The second book in the Love in Andauk series has a cover. And it has a description. We all know how I feel about covers. Here’s how I feel about writing a description. Arghhhh!
I need to take a story of thousands and thousands of words and boil it down to about two paragraphs. I need to introduce the two main characters without explaining how they end up together. I need to tell some of what happens in the book but not give away anything that happens in the book. I’m a little frustrated just thinking about it.
The blurb is how the book is marketed, and marketing is all about managing expectations. I need to sell it without overselling it. The book needs to meet or exceed expectations or people will be disappointed. But I can’t be too bland in describing the book or no one will want to read it in the first place. How do you say the book is really good but not really good? While also trying to avoid subjective adjectives altogether.
Even if I manage that, people are different. The exact same description will provoke different reactions and expectations from the various people who read it. So I need it to sound really good but not really good to the people who will like it just a bit better than they expected to like it.
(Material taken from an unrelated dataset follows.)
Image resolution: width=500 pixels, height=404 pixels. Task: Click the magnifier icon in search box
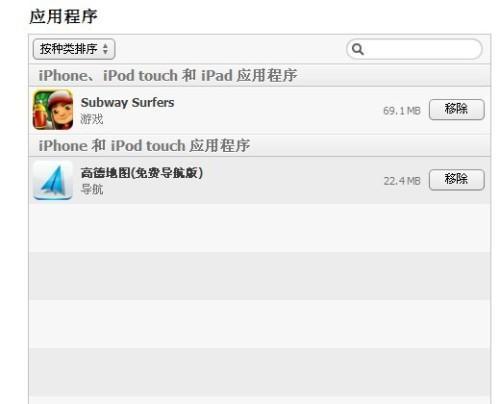(x=358, y=49)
How is this accomplished?
I don’t know. Here’s what I do instead. I write a brief description of the book. I come back to it a few days later and change a few words. A few days after that, I delete the second paragraph. I think about it longer, then rewrite that second paragraph. I immediately add a word to the first sentence that I think makes all the difference. A few days after that, I change that word. Then I sit and stare at what I’ve written for a while. That doesn’t help, by the way. I delete a sentence and let the blurb sit a few more days. When I come back, I decide that sentence was actually good but don’t remember the exact wording. I start over and end up writing something pretty close to what I had before I started over. That’s when I figure I’ve done the best I can.